Source document -
:::::

There's nothing like building your own doors to bring a construction timeline to it's knees. I riveted the 2 douglas fir panels (cut from my 4X6 stash) on either side of western maple frame (shop-made walnut dowels to peg it center & give me a coat hook, & aluminum spline joint making sure they had breathing room) & filled the void with rigid foam = R7.5. I made the hinges so the door can open 180 degrees & clear the 1" steel siding. Still loving western maple, a dream to hand plane. The front doug fir panel on the other hand wanted nothing to do with a hand plane, the grain was running in & out all over the place, had to bust out the scraper & sandpaper. unusual for fir to show that much disrespect.
Now if I could just figure out how to make a 7' X 7' steel door that also swings 180...
Wednesday, October 6, 2010
Tuesday, October 5, 2010
Saturday, September 25, 2010
ok she's up. can't wait to see her on google earth. The roof joists are 26' long. There's something primal about building a heavy & immovable object, something you can lean against. Still a long way to slide, roofing, doors, windows, sheet metal etc, etc. and we'll have to see what the building inspector thinks of all this. but the months spent drawing & shop prep'ing the reclaimed doug fir posts/beams/kneebraces paid off. She went together like a jigsaw puzzle, with the awesome help of a young keen carpenter or two. I recommend getting a professional carpenter in & signing on as a 'laborer/wood cutter/materials runner'; a super efficient way to go for the furniture maker. As expected, the minute we started the framing, the storms started rolling in, monsoon season is here.
a little bit of psuedo timber frame joinery, she was designed to go up quickly but still be bombproof, I'm calling her a timber frame hybrid. spent a couple minutes making a water level for measuring the heights of the posts, just like the inca's did, www.buildeazy.com/fp_waterlevel.html - worked like a charm, water is always parallel to the earth!
Sunday, September 12, 2010
2010 is the year of the studio, but with all these summer distractions I was running out of time for garage #2. I would have to rely on machine tools rather than hand tools. The digger did an efficient job of digging a pit in front of the shop. The massive dump trucks did an equally efficient job of hauling dirt away. Then the concrete trucks did a good job of filling the pit. Then contractor Rick did an awesome job of power troweling the slab, while sipping on beers in between set-ups, until the wet slab looked like a sheet of glass. I've always had an issue with digging a hole then filling it with concrete, but at least I now have foundation walls & a very pretty slab to start building from. The posts & kneebraces have been prepped from my 4"X6" stash, & I've started prepping the 6"X10" beams which just came in. Just need to take care of one more summer distraction before i can get down to business, it's not quite Fall yet.
Saturday, July 3, 2010
Snapped a few in-situ shots of the Mr Smith table. Pour a coffee and check out the slideshow.
Snapped a few in-situ shots of the Mr Smith table. Pour a coffee and check out the slideshow.

:::::

Given task 1 -
Answer these from the studio blog excerpt:
(a) What R-value did the rigid foam give the door?
(b) How long are the roof joists?
(c) Who power troweled the slab?
Given task 2 - List every type of wood the studio blog excerpt names.
Given task 3 - Extend the studio blog excerpt from its final sentence onward.

:::::

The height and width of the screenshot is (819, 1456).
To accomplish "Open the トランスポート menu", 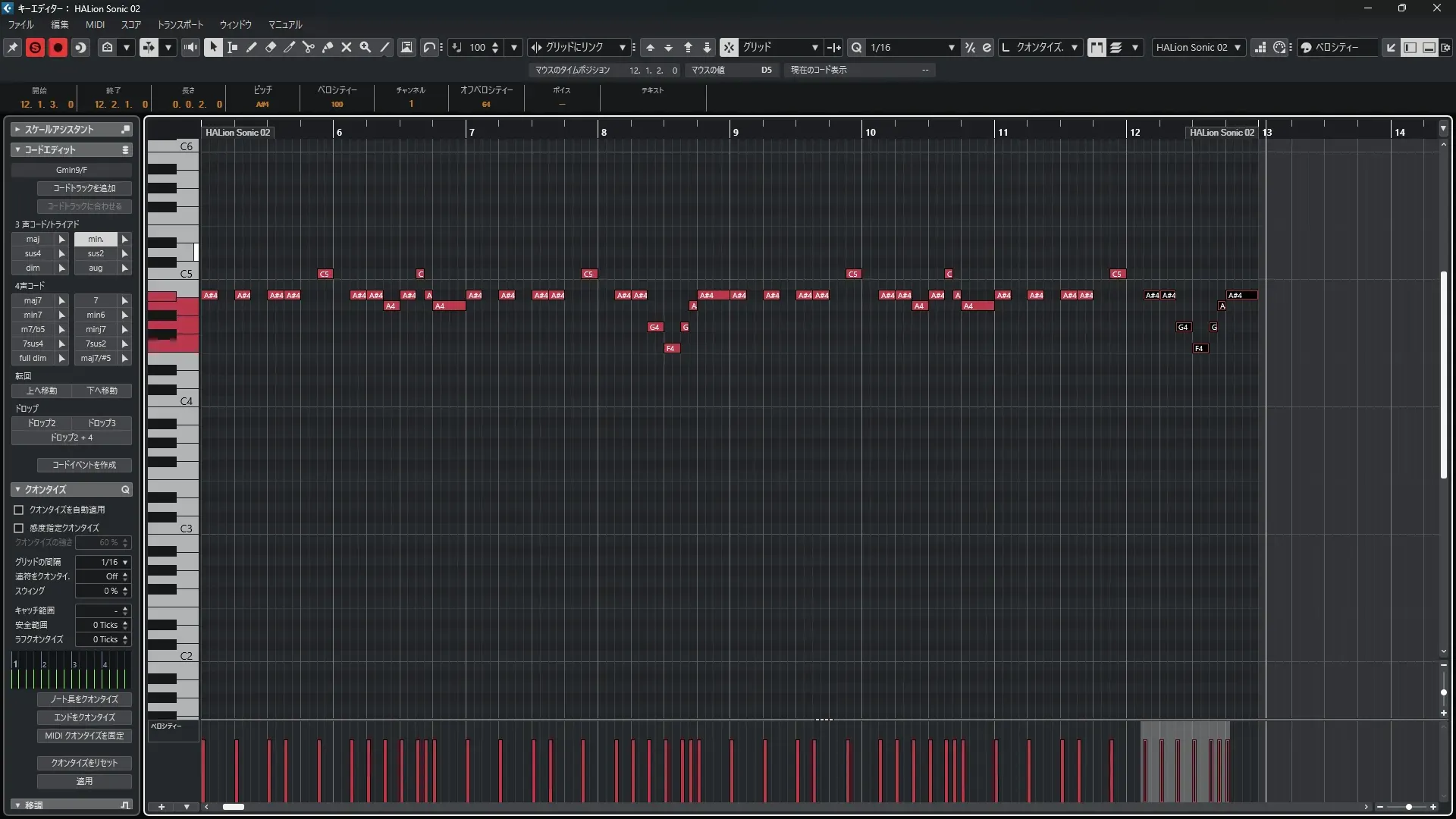I will coord(180,24).
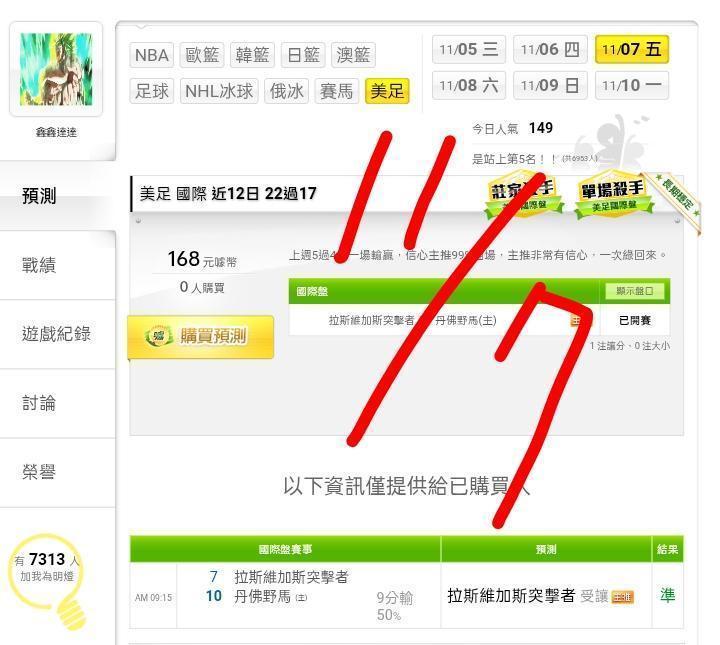Open the 遊戲紀錄 sidebar item
The image size is (720, 645).
click(x=57, y=334)
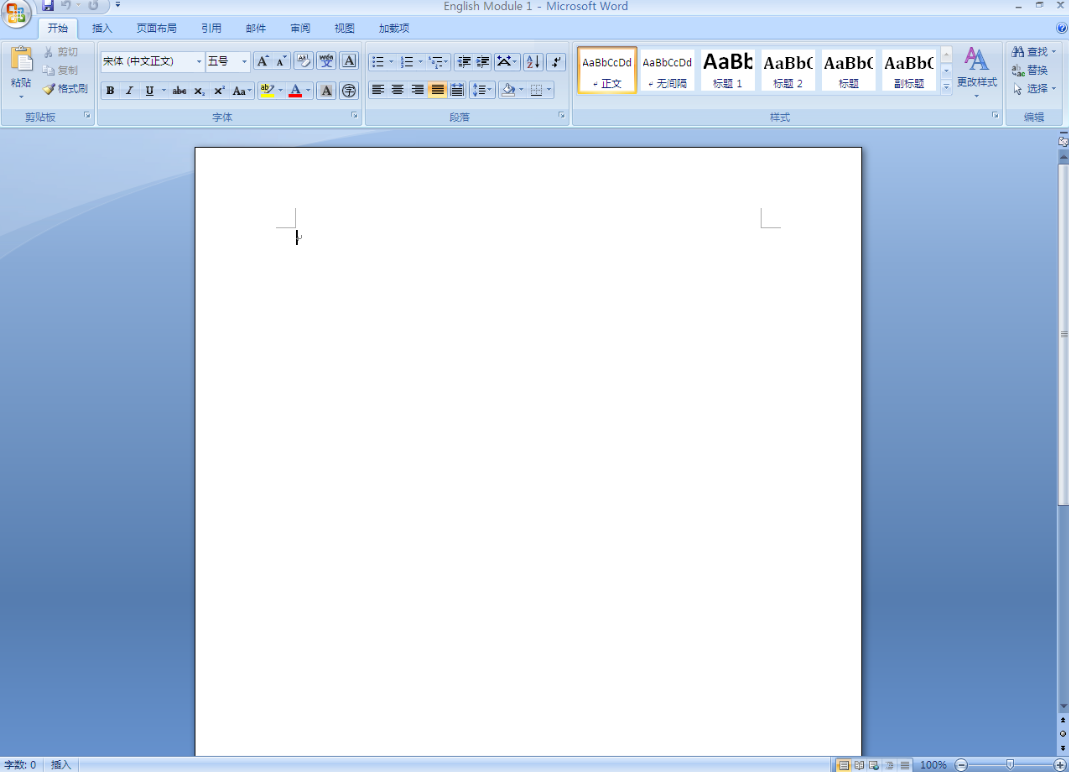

:::::

Final result 1 -
(a) R7.5
(b) 26'
(c) Contractor Rick

Final result 2 - douglas fir, western maple, walnut

Final result 3 -
Sunday, June 20, 2010
Well maybe there isn't one. But sometimes you just gotta get out the fencing pipe and 2X3's and forge ahead. Here's the bunkhaus ghetto photo studio. to take shots of all those pieces I'm going to build.
Also knocked up a pair of krenov sawhorses as part of the shop housekeeping phase. Four mortise & tenon joints in each horse, perfect opportunity to test drive the mortiser; nice crisp clean mortises & the xyz table cannot be beaten for repeatability. Been meaning to find the time to build a set of these for the shop for a long time. Hundred & one uses for the krenovian sawhorse, great for holding up backdrops too. must build more of these.
Spent a morning setting up the metal work department to weld aluminium. As expected, the stuff is seriously weird to weld but really fun once I got the weld puddle under control, with a couple of pretty beads to show for my efforts. Something else that's been on the list for a long time.
Continuous lighting is the way to go for ghetto photo studios. 5600 kelvin (natural light) compact fluorescent with 1600W total power & soft boxes & stands for the cost of a single strobe. Which also means you avoid the super expensive light meter. Wish I could say the same for backdrops, pretty pricey. experimenting with black first & getting some challenging but cool results.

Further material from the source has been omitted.